On August 9, 2012, a purported stockholder class action complaint was filed in the Supreme Court for the State of New York, captioned Shona Investments v. Callisto Pharmaceuticals, Inc., et al., Civil Action No. 652783/2012. The complaint named as defendants Callisto, each member of the Board of Callisto (the “Individual Defendants”), and us. The complaint generally alleges that the Individual Defendants breached their fiduciary duties and that we aided and abetted the purported breaches of such fiduciary duties. The relief sought includes, among other things, an injunction prohibiting consummation of the proposed transaction, rescission (to the extent the proposed transaction has already been consummated) and the payment of plaintiff’s attorneys’ fees and costs. We believe the plaintiff’s allegations lack merit and we are contesting them.

 

On August 31, 2012, a purported stockholder class action complaint was filed in the Court of Chancery of the State of Delaware, captioned Gary Wagner v. Gary S. Jacob, Inc., et al., Case No. 7820-VCP. The complaint names as defendants Callisto, the Individual Defendants, and us. The complaint generally alleges that the Individual Defendants breached their fiduciary duties and that we aided and abetted the purported breaches of such fiduciary duties. The relief sought includes, among other things, an injunction prohibiting consummation of the proposed transaction, rescission (to the extent the proposed transaction has already been consummated) and the payment of plaintiff’s attorneys’ fees and costs. We believe the plaintiff’s allegations lack merit and we are contesting them.

 

On or about December 12, 2013, counsel for the Delaware plaintiff notified the Court and us that they reached an agreement with counsel for the New York plaintiff to coordinate efforts and prosecute this case in the Delaware Chancery Court. On December 13, 2013, the plaintiff in the Delaware action filed an Amended Complaint that alleges, again, that the Individual Defendants breached their fiduciary duties and that we aided and abetted the purported breaches of such fiduciary duties. The relief sought includes, among other things, rescission of the transaction and the payment of plaintiff’s attorneys’ fees and costs.

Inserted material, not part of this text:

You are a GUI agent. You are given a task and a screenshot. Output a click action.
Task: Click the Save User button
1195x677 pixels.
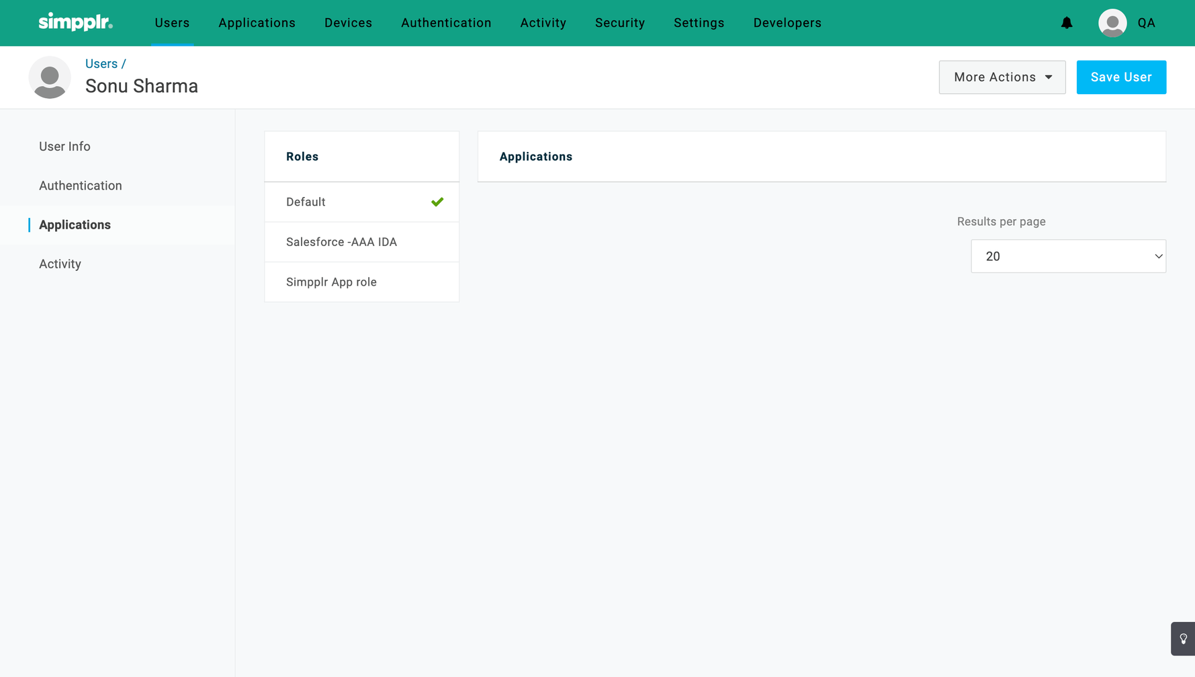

We believe the plaintiff’s allegations lack merit and we are contesting them.

 

The Defendants filed their motions to dismiss the Amended Complaint on January 28, 2014; Plaintiff’s opposition papers are due February 14, 2014 and Defendants’ Reply papers were filed February 28, 2014. The parties also have agreed that discovery will be stayed while the Defendants motion to dismiss is pending.

 

CapeBio

 

On December 22, 2009, we, through our subsidiary, Synergy Advanced Pharmaceuticals, Inc., filed a complaint in the Supreme Court of the State of New York against CapeBio, LLC, CombiMab Inc. and Per Lindell alleging that defendants intentionally breached certain provisions of agreements previously entered into with us. In the complaint we requested that the defendants be permanently restrained and enjoined from breaching such agreements and disgorging all compensation and all profits derived from their claimed misappropriation of plaintiff’s intellectual property.

 

On August 8, 2013 the parties entered into a Settlement Agreement and Mutual Release in the Supreme Court of the State of New York and we expect no further legal action in this case.

 

There can be no assurance as to the outcome of these proceedings.